1 files changed, 266 insertions, 91 deletions
diff --git a/Documentation/filesystems/xfs.txt b/Documentation/filesystems/xfs.txt
index c7d5d0c7067..5be51fd888b 100644
--- a/Documentation/filesystems/xfs.txt
+++ b/Documentation/filesystems/xfs.txt
@@ -18,42 +18,137 @@ Mount Options
 =============
 
 When mounting an XFS filesystem, the following options are accepted.
-
-  biosize=size
-	Sets the preferred buffered I/O size (default size is 64K).
-	"size" must be expressed as the logarithm (base2) of the
-	desired I/O size.
-	Valid values for this option are 14 through 16, inclusive
-	(i.e. 16K, 32K, and 64K bytes).  On machines with a 4K
-	pagesize, 13 (8K bytes) is also a valid size.
-	The preferred buffered I/O size can also be altered on an
-	individual file basis using the ioctl(2) system call.
-
-  ikeep/noikeep
-	When inode clusters are emptied of inodes, keep them around
-	on the disk (ikeep) - this is the traditional XFS behaviour
-	and is still the default for now.  Using the noikeep option,
-	inode clusters are returned to the free space pool.
+For boolean mount options, the names with the (*) suffix is the
+default behaviour.
+
+  allocsize=size
+	Sets the buffered I/O end-of-file preallocation size when
+	doing delayed allocation writeout (default size is 64KiB).
+	Valid values for this option are page size (typically 4KiB)
+	through to 1GiB, inclusive, in power-of-2 increments.
+
+	The default behaviour is for dynamic end-of-file
+	preallocation size, which uses a set of heuristics to
+	optimise the preallocation size based on the current
+	allocation patterns within the file and the access patterns
+	to the file. Specifying a fixed allocsize value turns off
+	the dynamic behaviour.
+
+  attr2
+  noattr2
+	The options enable/disable an "opportunistic" improvement to
+	be made in the way inline extended attributes are stored
+	on-disk.  When the new form is used for the first time when
+	attr2 is selected (either when setting or removing extended
+	attributes) the on-disk superblock feature bit field will be
+	updated to reflect this format being in use.
+
+	The default behaviour is determined by the on-disk feature
+	bit indicating that attr2 behaviour is active.

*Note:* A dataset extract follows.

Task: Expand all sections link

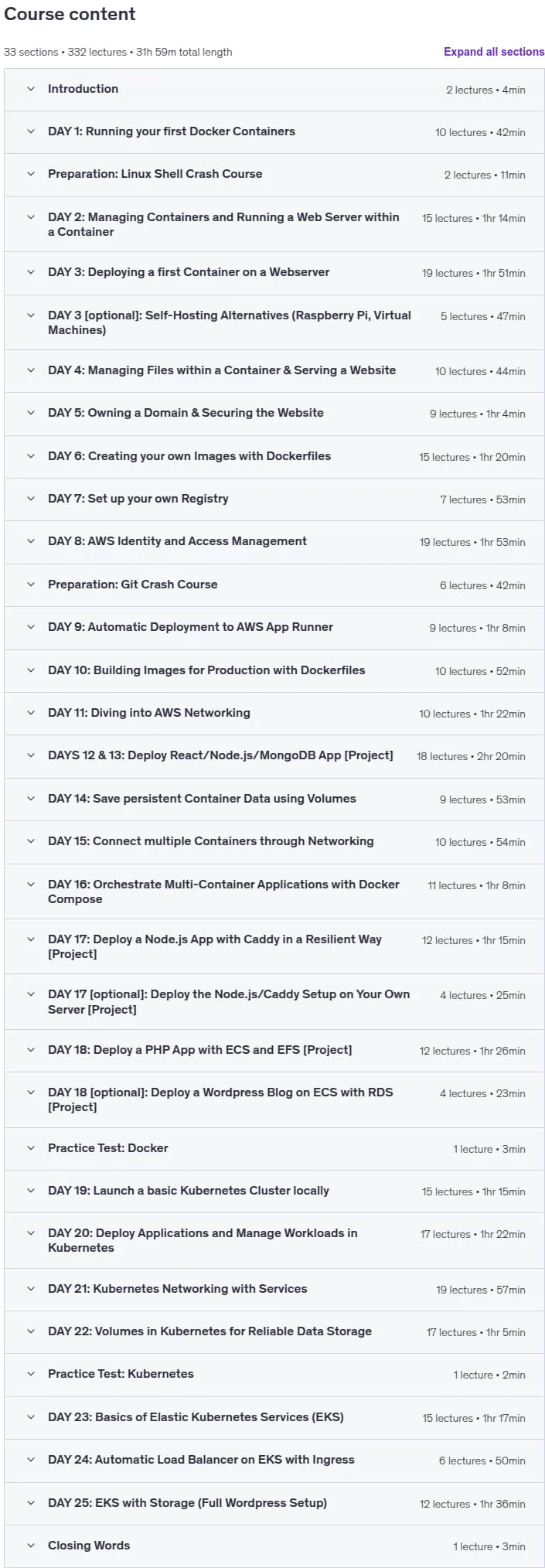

If either
+	mount option it set, then that becomes the new default used
+	by the filesystem.
+
+	CRC enabled filesystems always use the attr2 format, and so
+	will reject the noattr2 mount option if it is set.
+
+  barrier (*)
+  nobarrier
+	Enables/disables the use of block layer write barriers for
+	writes into the journal and for data integrity operations.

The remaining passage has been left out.